76. Minimum Window Substring

When t's elements are not all present: move right pointer right
When all of t's elements are present: move left pointer right; if right pointer hasn't reached the end, continue moving right pointer
If t is found: break and restart

Optimization

The code finds the minimum length window in string s that contains all characters in string t. It uses two pointers, left and right, to traverse s and track the window. The isAll function checks if all characters in t are present in the current window. Improvements:

Use a dict_keys dictionary instead of isAll to track character counts in the current window, updating directly instead of calling Counter repeatedly.

Remove unused variables ans, hash_1, dict_t.

Initialize right outside the loop, and use while right < len(s) and not isAll(dict_keys, dict_t) to terminate when all characters in t are found.

Track the minimum window length and the start/end indices, return s[start:end+1] at the end.

get() method syntax:

dict.get(key[, value])

Parameters:

key — the key to look up.
value — optional, the default to return if the key doesn't exist.

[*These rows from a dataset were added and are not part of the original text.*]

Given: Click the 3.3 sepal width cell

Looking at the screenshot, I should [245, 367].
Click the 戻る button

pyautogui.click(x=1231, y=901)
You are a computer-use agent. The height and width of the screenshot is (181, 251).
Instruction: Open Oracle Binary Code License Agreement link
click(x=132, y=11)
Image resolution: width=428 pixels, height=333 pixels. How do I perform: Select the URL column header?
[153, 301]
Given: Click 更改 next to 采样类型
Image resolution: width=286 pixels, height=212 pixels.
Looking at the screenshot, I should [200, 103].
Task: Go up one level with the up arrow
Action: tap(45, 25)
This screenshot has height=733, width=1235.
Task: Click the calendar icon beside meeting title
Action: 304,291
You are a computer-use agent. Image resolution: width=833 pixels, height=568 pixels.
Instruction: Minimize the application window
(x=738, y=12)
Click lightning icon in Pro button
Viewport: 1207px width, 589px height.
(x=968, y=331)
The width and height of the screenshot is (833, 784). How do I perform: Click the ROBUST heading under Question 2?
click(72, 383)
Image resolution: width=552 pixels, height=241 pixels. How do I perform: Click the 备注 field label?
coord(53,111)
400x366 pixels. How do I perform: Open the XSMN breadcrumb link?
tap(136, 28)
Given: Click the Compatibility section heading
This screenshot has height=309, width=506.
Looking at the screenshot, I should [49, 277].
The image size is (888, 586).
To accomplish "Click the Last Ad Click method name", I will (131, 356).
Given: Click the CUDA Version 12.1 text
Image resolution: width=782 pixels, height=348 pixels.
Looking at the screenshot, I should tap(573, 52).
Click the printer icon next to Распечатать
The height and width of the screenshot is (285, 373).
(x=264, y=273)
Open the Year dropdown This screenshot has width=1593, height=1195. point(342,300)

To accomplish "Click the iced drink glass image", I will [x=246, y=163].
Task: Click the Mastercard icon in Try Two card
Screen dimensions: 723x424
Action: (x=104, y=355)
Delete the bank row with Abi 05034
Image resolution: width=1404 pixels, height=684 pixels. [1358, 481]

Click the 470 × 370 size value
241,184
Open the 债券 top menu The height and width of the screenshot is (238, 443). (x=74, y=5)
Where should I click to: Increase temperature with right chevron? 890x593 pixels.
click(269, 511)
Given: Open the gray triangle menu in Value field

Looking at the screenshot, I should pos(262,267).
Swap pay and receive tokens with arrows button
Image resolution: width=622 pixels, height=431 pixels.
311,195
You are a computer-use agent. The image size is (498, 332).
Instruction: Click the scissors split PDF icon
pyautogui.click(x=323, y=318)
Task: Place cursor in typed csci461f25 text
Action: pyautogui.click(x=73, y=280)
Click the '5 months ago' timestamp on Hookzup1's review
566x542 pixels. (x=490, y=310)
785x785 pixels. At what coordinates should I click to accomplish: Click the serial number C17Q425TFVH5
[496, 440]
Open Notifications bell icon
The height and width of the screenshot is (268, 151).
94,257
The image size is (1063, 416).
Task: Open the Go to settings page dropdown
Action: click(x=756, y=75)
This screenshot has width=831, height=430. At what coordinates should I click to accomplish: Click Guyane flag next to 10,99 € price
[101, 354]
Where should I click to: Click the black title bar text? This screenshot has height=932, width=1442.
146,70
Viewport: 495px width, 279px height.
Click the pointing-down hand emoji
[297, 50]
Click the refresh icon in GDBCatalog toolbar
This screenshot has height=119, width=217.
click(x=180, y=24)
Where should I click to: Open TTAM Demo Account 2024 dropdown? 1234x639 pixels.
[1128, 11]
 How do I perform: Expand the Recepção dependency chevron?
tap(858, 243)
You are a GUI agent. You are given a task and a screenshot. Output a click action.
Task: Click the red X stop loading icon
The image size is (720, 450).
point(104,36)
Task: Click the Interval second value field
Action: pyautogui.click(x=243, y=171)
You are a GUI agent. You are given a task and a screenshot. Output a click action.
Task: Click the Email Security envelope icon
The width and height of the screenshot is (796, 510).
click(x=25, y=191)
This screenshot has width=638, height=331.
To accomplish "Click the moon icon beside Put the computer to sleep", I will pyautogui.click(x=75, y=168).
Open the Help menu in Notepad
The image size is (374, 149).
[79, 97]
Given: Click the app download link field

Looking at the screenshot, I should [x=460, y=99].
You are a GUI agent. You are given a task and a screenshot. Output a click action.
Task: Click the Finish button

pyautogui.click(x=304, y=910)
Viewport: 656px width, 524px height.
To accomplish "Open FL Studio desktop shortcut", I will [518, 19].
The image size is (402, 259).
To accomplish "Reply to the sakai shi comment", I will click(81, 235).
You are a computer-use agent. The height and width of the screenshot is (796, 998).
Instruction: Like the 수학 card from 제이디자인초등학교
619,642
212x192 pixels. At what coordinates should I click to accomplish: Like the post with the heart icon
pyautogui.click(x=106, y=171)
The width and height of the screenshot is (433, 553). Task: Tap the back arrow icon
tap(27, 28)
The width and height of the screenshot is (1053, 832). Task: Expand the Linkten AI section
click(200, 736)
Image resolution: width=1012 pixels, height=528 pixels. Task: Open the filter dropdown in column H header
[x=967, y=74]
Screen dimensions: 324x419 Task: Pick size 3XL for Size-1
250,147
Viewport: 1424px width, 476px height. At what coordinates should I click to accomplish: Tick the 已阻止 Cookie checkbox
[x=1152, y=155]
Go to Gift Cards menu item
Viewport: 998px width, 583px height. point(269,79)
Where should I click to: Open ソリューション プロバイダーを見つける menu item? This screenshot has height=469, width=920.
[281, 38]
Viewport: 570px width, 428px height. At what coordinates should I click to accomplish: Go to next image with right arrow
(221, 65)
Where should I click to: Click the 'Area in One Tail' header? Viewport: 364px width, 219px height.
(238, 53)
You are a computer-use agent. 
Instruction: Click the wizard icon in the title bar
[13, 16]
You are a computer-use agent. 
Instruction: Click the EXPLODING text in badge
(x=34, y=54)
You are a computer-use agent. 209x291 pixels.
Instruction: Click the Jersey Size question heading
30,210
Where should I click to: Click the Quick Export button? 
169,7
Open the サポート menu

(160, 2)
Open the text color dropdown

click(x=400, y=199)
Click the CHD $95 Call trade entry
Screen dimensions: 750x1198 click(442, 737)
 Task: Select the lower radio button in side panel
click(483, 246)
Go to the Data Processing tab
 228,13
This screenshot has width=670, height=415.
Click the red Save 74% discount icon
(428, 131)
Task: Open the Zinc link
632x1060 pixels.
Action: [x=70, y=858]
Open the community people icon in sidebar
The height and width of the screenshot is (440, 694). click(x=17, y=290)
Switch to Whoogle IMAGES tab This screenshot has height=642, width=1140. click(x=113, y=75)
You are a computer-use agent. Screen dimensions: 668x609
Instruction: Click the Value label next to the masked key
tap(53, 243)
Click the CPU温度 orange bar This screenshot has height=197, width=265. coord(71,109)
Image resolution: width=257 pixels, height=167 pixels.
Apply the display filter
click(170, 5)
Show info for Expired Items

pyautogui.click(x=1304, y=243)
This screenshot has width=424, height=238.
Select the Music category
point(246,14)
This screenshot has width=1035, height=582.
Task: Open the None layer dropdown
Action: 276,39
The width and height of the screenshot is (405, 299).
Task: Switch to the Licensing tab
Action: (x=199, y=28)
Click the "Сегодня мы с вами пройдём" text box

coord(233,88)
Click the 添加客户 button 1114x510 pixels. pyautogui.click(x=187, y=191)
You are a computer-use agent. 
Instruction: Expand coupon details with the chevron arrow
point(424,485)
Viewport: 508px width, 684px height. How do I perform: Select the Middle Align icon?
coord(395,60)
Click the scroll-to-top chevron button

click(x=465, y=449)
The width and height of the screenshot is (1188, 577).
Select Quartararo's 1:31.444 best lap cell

Return value: Returns the value for the key, or None (or the default) if not found.

Code

class Solution:
    def minWindow(self, s: str, t: str) -> str:
        ans = 1000001
        hash_1 = {}

        def isAll(dict_keys, target):
            for i in target:
                if i not in dict_keys:
                    return False
                else:
                    if dict_keys[i] < target[i]:
                        return False
            return True

        dict_t = Counter(t)
        left = 0
        right = 0
        while right < len(s):
            dict1 = Counter(s[left:right + 1])
            if isAll(dict1, dict_t):
                ans = min(ans, right - left + 1)
                hash_1[right - left + 1] = s[left:right+1]
                print(ans, hash_1)
                left += 1
            else:
                right += 1
            print(ans, hash_1, dict1.keys())
        return hash_1[ans] if len(hash_1) != 0 else ""

class Solution:
    def minWindow(self, s: str, t: str) -> str:
        # store character counts in t
        dict_t = Counter(t)
        # store characters in current sliding window
        dict_keys = {}
        left = 0
        right = 0
        min_len = float('inf')
        start = 0
        end = 0
        while right < len(s):
            # if the current character is in t, add it to the window dict
            if s[right] in dict_t:
                dict_keys[s[right]] = dict_keys.get(s[right], 0) + 1
            # if the current window contains all characters in t
            while right < len(s) and isAll(dict_keys, dict_t):
                if right - left + 1 < min_len:
                    min_len = right - left + 1
                    start = left
                    end = right
                # move left pointer right, remove character from window dict
                if s[left] in dict_keys:
                    dict_keys[s[left]] -= 1
                    if dict_keys[s[left]] == 0:
                        del dict_keys[s[left]]
                left += 1
            right += 1
        return s[start:end + 1] if min_len != float('inf') else ""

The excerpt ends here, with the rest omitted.